Daha önce hiçbir zaman duygularımı saklamayı, yüzüme benimle hiç ilgisi olmayan başka bir maske geçirmeyi ya da rol yapmayı düşünmemiştim ama itiraf etmeliydim ki düşüncesi bile beni güçlü hissettirmişti. Edward’ın her şeyde nasıl böyle rahat olduğunu şimdi daha iyi anlıyor gibiydim. Çünkü onun da bir maskesi vardı. Aciz olmadan yaşamak için herkese karşı kullandığı bir maskesi vardı. Maskesini bana karşı kullanmayacağını düşünmüştüm ama şimdi açıkça görüyordum ki benimleyken asla kendisi olmamıştı. Bunu ben de yapabilir miydim? Ona yalan söyleyip, sanki hiç umurumda değilmiş gibi yapabilir miydim? Deli gibi bana dokunmasını istediğim zamanlarda yürüyüp ondan uzaklaşabilir miydim? Maskeyi kullanmayı bilmiyordum. Hayatım boyunca asla bir maskeye ihtiyaç duymamıştım. Asla. Ama şimdi hissedebiliyordum. Acı bana maskeyi nasıl kullanacağımı öğretecekti.
“Yani onu özleyemeyeceğim, ağlayamayacağım ya da sevemeyeceğim öyle mi?”

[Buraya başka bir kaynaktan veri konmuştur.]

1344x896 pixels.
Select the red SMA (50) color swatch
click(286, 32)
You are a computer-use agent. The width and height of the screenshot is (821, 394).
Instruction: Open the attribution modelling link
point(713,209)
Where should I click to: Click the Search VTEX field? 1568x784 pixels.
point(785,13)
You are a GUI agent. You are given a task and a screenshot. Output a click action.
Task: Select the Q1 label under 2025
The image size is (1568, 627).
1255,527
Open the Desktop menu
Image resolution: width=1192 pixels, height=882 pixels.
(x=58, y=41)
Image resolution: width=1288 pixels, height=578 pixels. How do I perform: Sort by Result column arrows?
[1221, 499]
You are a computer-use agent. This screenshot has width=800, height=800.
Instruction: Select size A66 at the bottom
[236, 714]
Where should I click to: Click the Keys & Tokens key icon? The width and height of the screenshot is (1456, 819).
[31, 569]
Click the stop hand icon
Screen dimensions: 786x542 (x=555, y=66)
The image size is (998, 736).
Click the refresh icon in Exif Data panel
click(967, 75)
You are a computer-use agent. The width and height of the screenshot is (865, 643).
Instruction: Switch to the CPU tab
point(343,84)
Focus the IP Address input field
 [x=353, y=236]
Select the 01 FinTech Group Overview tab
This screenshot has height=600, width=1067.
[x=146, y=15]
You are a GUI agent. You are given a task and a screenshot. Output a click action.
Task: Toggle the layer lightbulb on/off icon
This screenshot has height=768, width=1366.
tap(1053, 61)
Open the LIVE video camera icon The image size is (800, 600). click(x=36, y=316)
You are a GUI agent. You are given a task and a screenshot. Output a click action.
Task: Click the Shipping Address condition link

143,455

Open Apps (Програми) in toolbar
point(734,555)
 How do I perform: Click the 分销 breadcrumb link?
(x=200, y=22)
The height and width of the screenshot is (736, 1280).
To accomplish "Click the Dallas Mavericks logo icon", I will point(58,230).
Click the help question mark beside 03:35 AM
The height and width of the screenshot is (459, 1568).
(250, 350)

“Öyle değil. Şimdikinden daha çok özle ya da daha çok sev. İstiyorsan ağlamaktan geber. Ama bunların hepsini gece olup Jace uyuduğunda yap. Şimdi bilmiyorsun ama gülerken de ağlayabilirsin. Ya da.. onun canını acıtmaya çalışırken kendi canını acıtırsın. Ne olduğunu göremiyorsa bu onun suçu, senin değil. Sadece.. yap şunu Bella. Yapabileceğini biliyorsun. Bir dene. Şimdi dene. Geldiğinde göster ona. Tanımadığı bir Bella göster.”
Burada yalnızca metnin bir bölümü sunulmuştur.